→ Your assignment: Copy out every line of the data that has the word "computer" somewhere in it.

Stored data entries
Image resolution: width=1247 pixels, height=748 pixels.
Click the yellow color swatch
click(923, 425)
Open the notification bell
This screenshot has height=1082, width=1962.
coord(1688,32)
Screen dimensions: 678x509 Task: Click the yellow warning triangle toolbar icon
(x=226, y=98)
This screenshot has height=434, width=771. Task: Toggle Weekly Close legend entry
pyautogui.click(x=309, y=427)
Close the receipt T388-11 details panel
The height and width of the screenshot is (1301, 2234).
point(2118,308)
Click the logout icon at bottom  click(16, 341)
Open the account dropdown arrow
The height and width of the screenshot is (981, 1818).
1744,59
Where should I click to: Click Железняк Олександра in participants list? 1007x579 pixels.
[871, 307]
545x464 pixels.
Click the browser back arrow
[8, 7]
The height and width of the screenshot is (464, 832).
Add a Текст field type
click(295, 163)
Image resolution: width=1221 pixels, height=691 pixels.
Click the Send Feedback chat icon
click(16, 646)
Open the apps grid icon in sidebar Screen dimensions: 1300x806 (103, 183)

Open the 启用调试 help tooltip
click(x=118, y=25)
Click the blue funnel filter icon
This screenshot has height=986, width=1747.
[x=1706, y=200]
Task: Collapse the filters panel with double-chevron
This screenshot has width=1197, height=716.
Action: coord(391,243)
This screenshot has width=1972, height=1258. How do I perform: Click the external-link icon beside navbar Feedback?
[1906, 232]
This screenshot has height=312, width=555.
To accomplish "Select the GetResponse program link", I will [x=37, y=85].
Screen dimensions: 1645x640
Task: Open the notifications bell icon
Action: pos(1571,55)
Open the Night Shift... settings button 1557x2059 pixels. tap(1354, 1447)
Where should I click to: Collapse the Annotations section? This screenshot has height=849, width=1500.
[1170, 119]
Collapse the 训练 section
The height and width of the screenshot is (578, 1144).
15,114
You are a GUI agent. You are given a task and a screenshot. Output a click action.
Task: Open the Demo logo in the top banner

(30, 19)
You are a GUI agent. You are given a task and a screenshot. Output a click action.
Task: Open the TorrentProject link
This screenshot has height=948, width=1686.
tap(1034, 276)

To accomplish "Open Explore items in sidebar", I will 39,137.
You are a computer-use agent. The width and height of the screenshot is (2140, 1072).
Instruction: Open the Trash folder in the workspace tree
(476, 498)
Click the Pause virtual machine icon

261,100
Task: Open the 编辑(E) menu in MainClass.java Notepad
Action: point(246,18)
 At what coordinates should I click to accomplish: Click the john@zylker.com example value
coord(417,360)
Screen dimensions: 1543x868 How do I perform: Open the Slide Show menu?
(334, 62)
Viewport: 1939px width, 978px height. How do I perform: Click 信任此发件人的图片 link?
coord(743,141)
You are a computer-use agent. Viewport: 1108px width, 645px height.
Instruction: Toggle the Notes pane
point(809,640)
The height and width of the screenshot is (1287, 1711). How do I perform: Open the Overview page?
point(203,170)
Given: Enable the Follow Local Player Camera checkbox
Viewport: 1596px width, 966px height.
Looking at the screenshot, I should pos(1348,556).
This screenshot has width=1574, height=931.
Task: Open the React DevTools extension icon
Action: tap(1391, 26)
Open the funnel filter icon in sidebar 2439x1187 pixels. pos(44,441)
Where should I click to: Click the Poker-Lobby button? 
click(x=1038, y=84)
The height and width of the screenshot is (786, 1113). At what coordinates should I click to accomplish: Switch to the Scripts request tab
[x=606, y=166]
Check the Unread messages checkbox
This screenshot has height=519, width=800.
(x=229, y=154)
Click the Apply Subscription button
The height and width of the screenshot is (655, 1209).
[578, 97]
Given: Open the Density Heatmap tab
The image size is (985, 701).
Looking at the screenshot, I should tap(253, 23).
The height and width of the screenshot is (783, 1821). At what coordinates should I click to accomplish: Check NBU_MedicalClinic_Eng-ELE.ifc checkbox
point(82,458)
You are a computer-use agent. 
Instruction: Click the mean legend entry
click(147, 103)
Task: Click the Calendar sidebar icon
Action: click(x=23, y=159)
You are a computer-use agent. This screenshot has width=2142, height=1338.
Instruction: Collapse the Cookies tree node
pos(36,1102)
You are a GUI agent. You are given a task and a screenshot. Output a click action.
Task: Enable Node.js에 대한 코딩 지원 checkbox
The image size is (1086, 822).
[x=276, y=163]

→ Solution below:
You are a computer-use agent. The width and height of the screenshot is (2140, 1072).
You are a computer-use agent. Viewport: 1108px width, 645px height.
You are a computer-use agent. 
You are a computer-use agent. This screenshot has width=2142, height=1338.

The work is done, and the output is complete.